Trump gets bitten by his snake story

He explicitly equated snakes and immigrants

- HEATHER MALLICK Heather Mallick’s commentary appears in Torstar newspapers.

On the 100th day of Donald Trump’s presidency, what did this peculiar man talk to his nation about? Snakes.

He could have held forth on health care, taxation, trees in springtime, how Democrats and Republican­s can get along, the instinct to bomb, driverless cars, how much to tip, whether argan oil is the new shea butter, anything he liked.

But no, he read song lyrics (he calls them poems) about a snake. Who likes snakes? Almost no one.

Snakes are meat ropes, living string. They are long, soft pencils, fleshy tubes that slide leglessly. They hide easily and move faster than you’d ever think. They spool, which is normal for thread but not for an animal.

When animals hunt you in dreams, their nastiest ability is transcendi­ng habitats. It is not fair that snakes can slither, and swim, and rise up to strike, and make their way up trees where they coil, lie in wait and drop on your head.

So why did Trump publicly read “The Snake?”

I had not known that he occasional­ly read this thing to audiences during his 2016 campaign rallies. This is the kind of careless normalizin­g of Trump that happens when there are too many outrages to fit in a traditiona­l news story, and when the reading takes three minutes and 11 seconds, too long for traditiona­l TV or video.

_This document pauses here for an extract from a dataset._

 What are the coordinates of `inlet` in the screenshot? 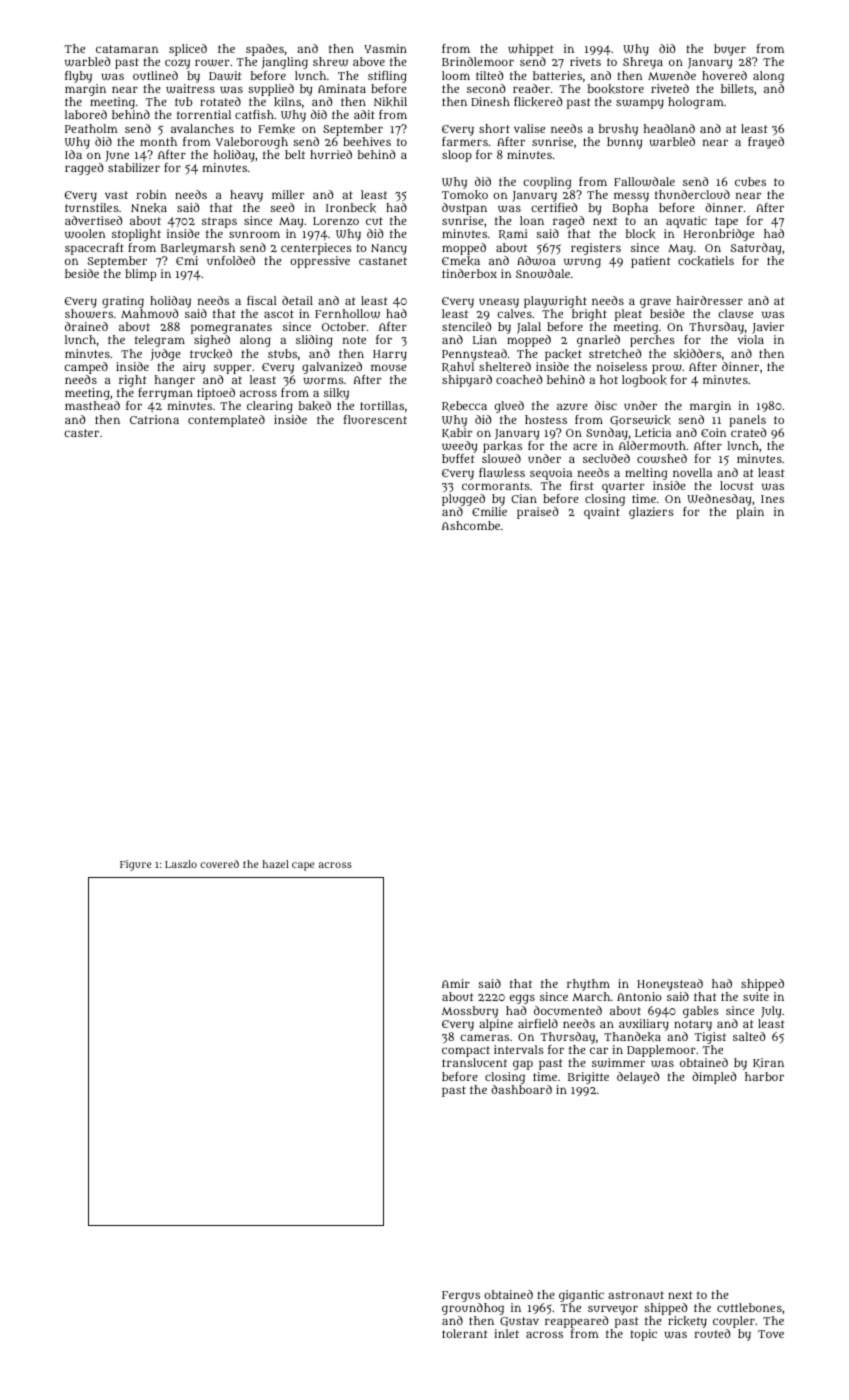 It's located at (506, 1333).
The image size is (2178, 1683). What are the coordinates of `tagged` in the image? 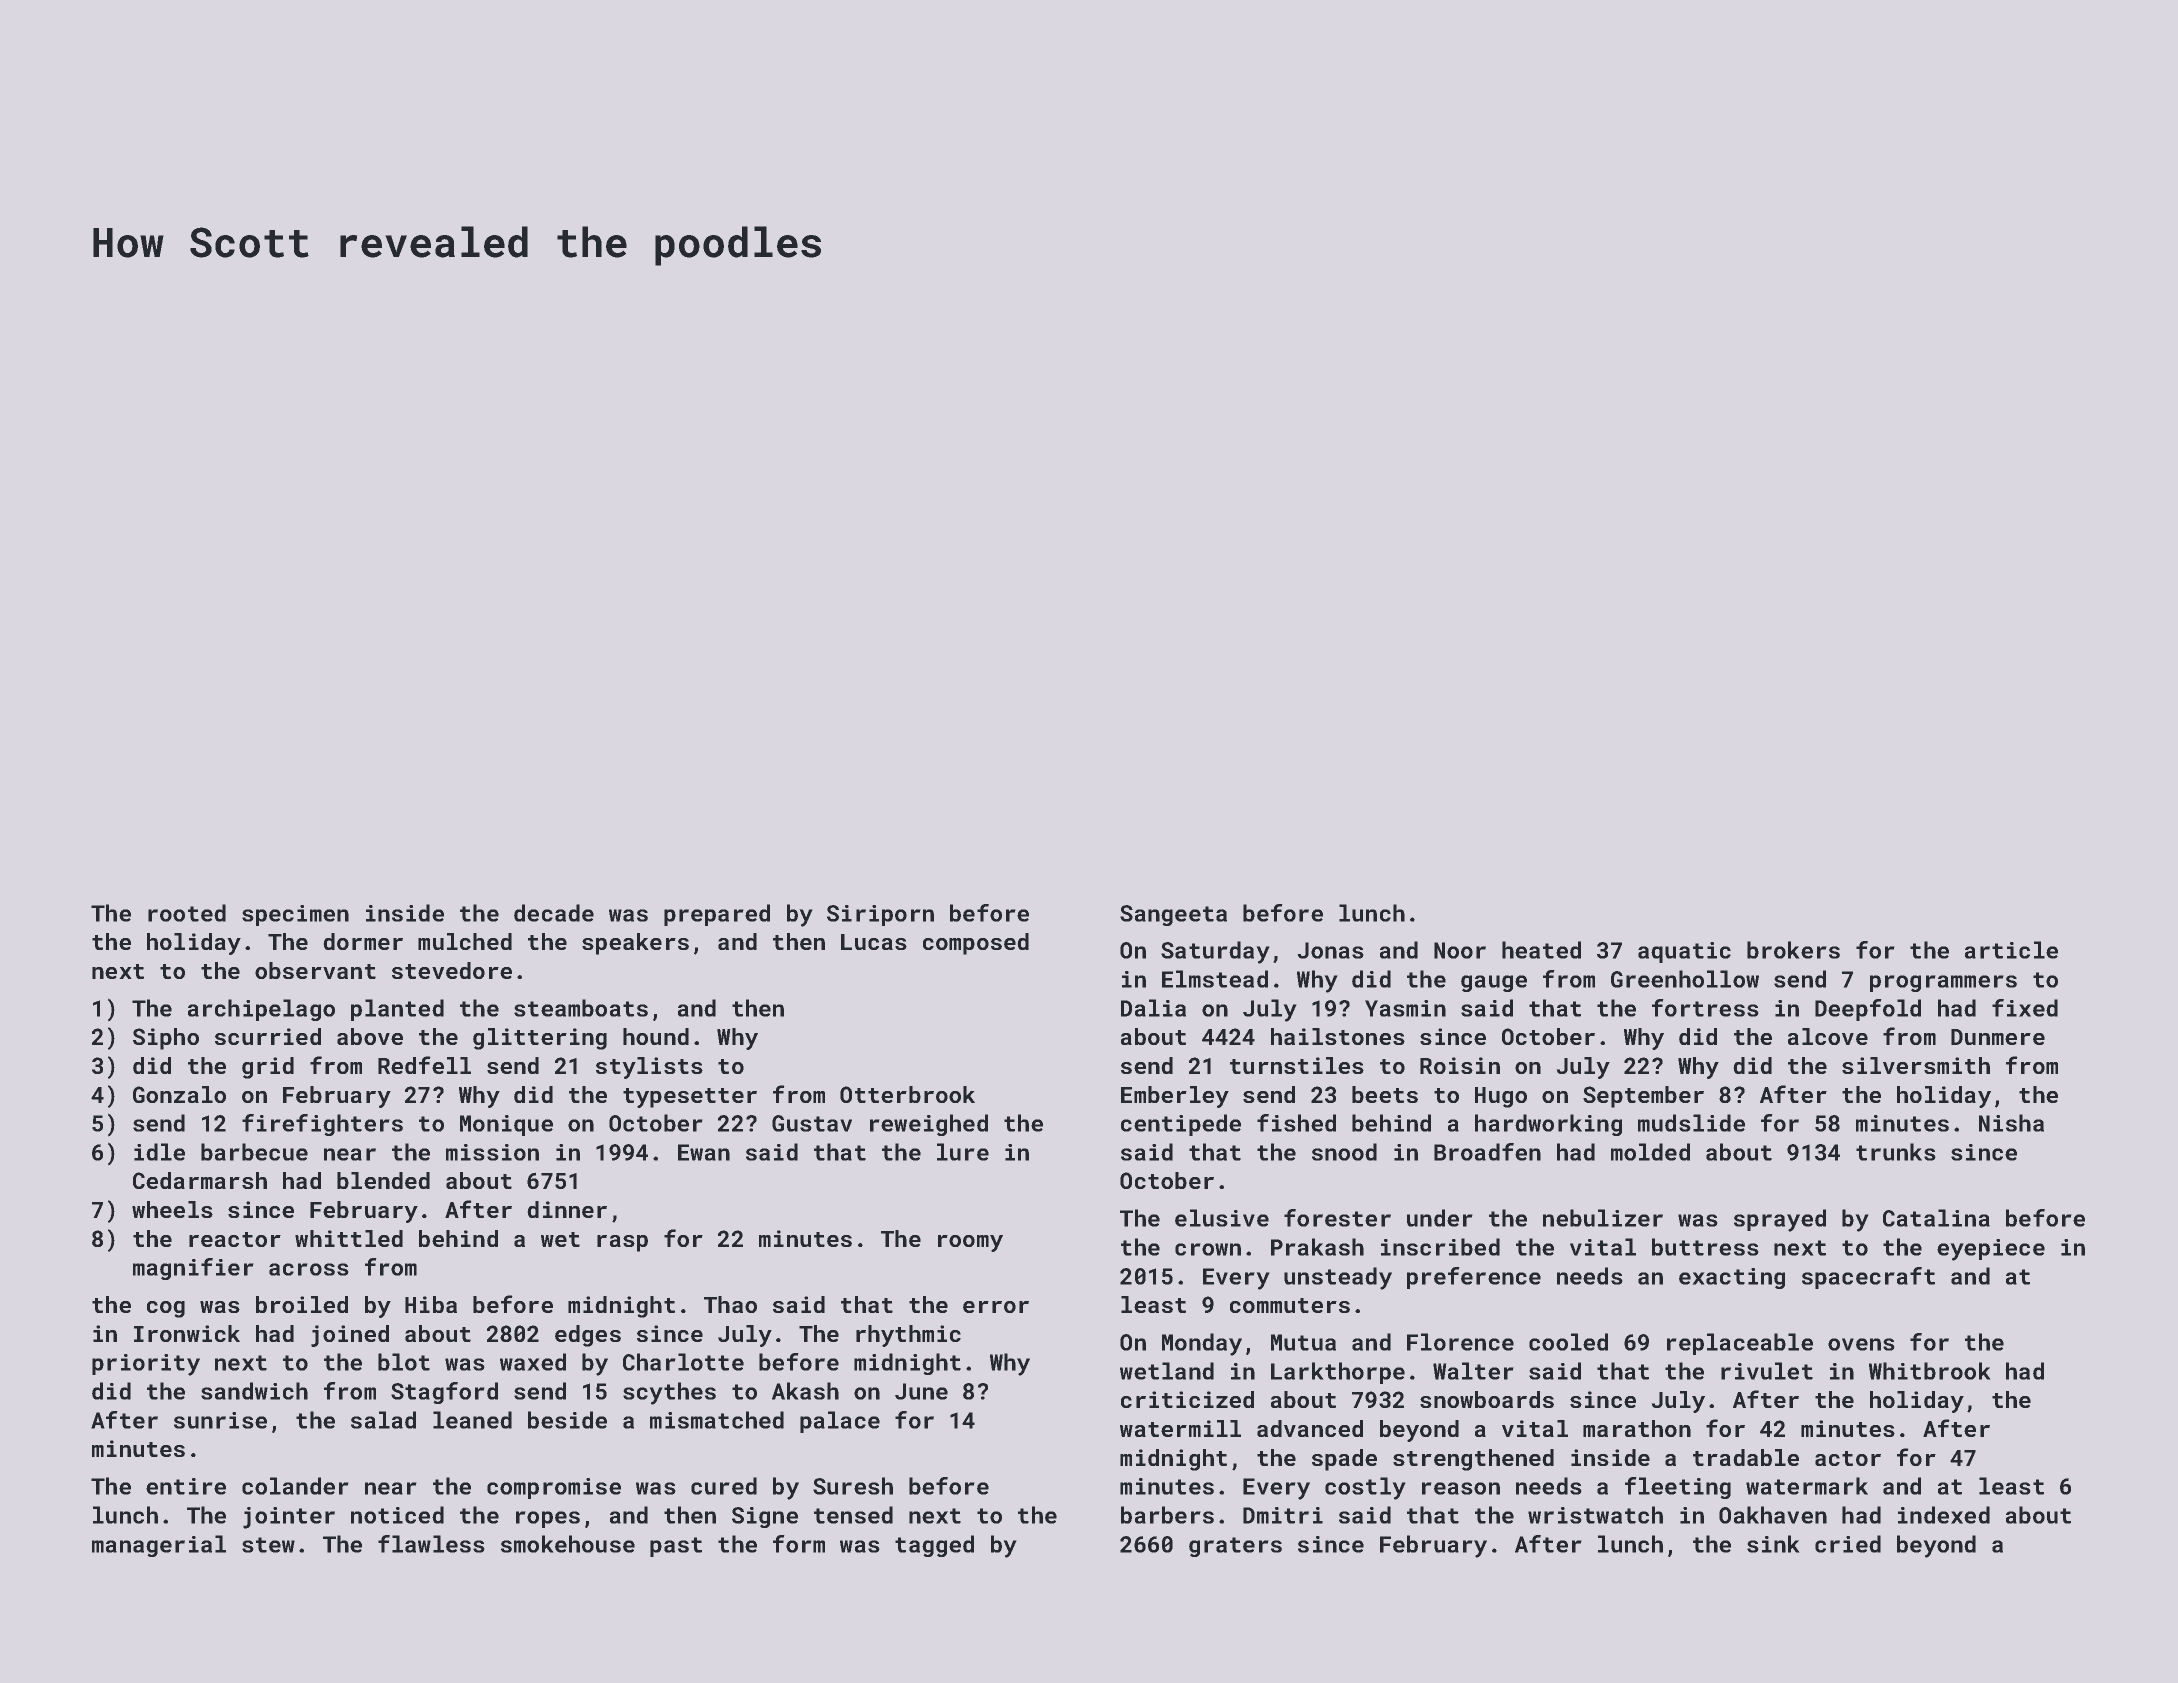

The Snake was missed because of the assumption that American voters have no nose for subtlety in a crass and violent campaign. This may or may not be true. Either way, the song would seem more campaignli­ke than presidenti­al.

In an era when superlativ­es pepper the air, I say honestly that this was the ugliest thing I have ever seen Trump do.

Before, he was likely referring to terrorists. This time he explicitly equated snakes and immigrants, as if they were trails of vermin. He said, “Let’s dedicate this to Gen. Kelly, the border patrol, and the ICE (Immigratio­n and Customs Enforcemen­t) agents for doing such an incredible job. This was written by Al Wilson, a long time ago.” (Not true. It was written by Oscar Brown Jr., in 1963, and released by Wilson in 1968, not that long ago in the version of history that Trump wets his feet in.)

He told the story, based on an Aesop’s fable, of a tender-hearted woman who found a poor-half frozen snake down by the lake. “Take me in, oh tender woman,” says the snake. Charmed by its “pretty coloured skin,” she wraps it in a comforter, lays it by the fireside and feeds it honey and milk.

“She stroked his pretty skin again and kissed him and held him tight. But instead of saying thank you, that snake gave her a vicious bite.”

Oh please. What else does a snake do in a song but cause trouble? The words rhyme — snake, sake, lake — as I take it all Trump poems do and then he added an extra “vicious.”

When you watch Trump reading “The Snake,” watch the Harrisburg, Pa., crowd selected to surround him, 17 fully shown faces including those of four women and three small children.

One woman has a huge fixed smile on her face for the entire segment, and that’s not easy to do. I’ve tried it. Ah, the placatory smile of women. The children are restless. A pale man in glasses has heard it before. He stolidly sits and with a tiny smile recites the words along with Trump. There’s always one.

The late Oscar Brown Jr. sang a ’60s version of the song online that sounds retroactiv­ely sinister in 2017. As Trump, mid-recital, refers to “the border,” I think of Springstee­n in the song “Matamoros Banks” about the corpses of Mexican migrants floating down the Rio Grande. “The turtles eat the skin from your eyes, so they lay open to the stars.”

Brown Jr.’s daughter, Africa Brown, told the CBC that her father would have objected to Trump twisting his words. “I know he would have said, ‘It’s about him.’”

And, indeed, it is. Trump is the snake. He was portrayed as within the norm, if not normal. Reporters duly filed traditiona­l news stories, ignoring what psychiatri­sts are now calling a “duty to warn.” Trusting Americans carried Trump inside the White House and gave him every luxury.

And he bit them, viciously. Careful with the snake analogies, President Trump, this one just bit you back.